You get into training about a year prior to flight. You start with the basics, and move on to the specifics.

Our space walkers spend a lot of time in our neutral buoyancy lab, which is like a big swimming pool. For each space walk they do, they rehearse it seven times in this facility.

I was the robotic arm operator on space shuttle Endeavor, so I spent a lot of time going through and developing the moves that we would do. We also train a lot for the shuttle systems on ascent and entry, and postexertion to turn into an orbiting space station.

Even though a year seems like a long time, it’s kind of short. I mean, we have to prepare for everything — you couldn’t imagine. Something as simple as sampling food and getting your menu down to figuring out where you’re going to sleep, there’s a whole bunch to all of that. It takes a long time.

There was a little apprehension for my family, but not what you might think.

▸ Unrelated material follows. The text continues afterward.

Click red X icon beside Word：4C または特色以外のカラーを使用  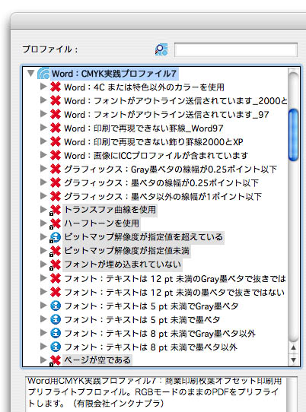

During takeoff, we lost foam on Endeavor. The foam is there to insulate and protect the space shuttle’s external fuel tank. The loss of foam gained a lot of attention because a large hole in the foam brought down

Foam comes off on every flight. We have minor damage on every one. For them to tell us we had some foam come off was not a surprise, and I wasn’t too worried about it.

We did some inspection and used a sensor system. When we had the image sent to us, they blew it up and it looked really bad. But when you look at it proportionately, it didn’t look so bad.

There was a deep gouge, though, which could cause surrounding tiles to unzip.

The engineers said it wouldn’t be an issue, though, and from then I felt comfortable that it wouldn’t be a problem. They’re usually very conservative. We’re not going to do anything stupid or death defying that doesn’t make sense.

We didn’t know that it had become a big deal on television and in newspapers. I know people were worried. It’s awesome to see people actually care about us. It’s really nice to know the concern, but hopefully people don’t get spun up for the wrong reasons.

There are certain things you have control of and certain things you don’t. You can only worry about things you know.

You do your job. You do your part. You’re ready for contingencies, and you know what you’ll do. You don’t change what you do and what you think.

We’re astronauts. There’s always a risk. But we feel it’s a worthy endeavor.